* _ASSIGNMENT_: In the records below, count every line that includes the word "sidebar". Provide the total alone.
+++ DATA EXTRACTS +++
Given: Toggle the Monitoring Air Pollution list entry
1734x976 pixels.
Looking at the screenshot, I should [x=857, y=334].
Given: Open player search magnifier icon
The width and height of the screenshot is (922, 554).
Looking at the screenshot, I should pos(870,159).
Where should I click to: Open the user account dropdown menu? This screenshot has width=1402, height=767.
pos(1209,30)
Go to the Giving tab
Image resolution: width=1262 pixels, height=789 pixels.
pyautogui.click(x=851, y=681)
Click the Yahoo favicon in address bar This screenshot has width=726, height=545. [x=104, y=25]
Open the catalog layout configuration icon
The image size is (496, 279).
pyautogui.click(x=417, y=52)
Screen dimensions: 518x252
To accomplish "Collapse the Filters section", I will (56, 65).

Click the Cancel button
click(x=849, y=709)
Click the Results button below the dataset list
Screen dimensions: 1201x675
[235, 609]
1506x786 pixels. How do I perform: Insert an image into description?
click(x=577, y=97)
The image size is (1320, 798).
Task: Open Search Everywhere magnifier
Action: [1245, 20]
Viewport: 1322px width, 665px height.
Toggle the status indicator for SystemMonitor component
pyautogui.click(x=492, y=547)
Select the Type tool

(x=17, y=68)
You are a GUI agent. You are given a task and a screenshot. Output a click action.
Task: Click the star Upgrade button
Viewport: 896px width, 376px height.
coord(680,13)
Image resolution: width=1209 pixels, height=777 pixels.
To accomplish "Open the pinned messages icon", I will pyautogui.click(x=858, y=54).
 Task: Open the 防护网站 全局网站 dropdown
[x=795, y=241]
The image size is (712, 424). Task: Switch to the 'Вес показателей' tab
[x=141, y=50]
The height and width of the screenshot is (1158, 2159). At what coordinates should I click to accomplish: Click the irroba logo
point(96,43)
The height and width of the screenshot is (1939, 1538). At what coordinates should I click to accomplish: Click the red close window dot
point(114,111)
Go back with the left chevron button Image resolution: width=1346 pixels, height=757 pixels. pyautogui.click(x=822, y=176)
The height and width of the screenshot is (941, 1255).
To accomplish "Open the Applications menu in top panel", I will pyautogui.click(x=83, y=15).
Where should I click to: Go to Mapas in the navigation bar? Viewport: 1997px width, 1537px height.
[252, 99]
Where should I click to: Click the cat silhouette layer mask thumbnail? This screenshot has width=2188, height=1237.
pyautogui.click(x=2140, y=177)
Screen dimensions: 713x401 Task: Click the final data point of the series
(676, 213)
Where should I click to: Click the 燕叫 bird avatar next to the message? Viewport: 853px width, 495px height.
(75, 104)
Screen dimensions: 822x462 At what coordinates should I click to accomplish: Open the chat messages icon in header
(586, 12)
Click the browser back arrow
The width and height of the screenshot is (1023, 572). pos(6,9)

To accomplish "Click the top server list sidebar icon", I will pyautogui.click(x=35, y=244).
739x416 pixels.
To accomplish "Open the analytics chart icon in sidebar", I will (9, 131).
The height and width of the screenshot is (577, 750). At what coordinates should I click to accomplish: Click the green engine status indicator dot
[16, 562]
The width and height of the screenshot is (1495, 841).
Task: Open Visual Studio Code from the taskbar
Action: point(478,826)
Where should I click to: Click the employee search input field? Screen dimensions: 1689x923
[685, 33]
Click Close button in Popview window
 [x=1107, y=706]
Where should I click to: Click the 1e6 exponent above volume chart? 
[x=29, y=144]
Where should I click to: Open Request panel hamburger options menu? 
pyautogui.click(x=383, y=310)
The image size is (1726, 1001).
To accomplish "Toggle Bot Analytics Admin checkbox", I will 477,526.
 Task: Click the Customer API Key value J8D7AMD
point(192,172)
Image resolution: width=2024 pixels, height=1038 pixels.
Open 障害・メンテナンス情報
+++
* _RESULT FOR THIS TASK_: 2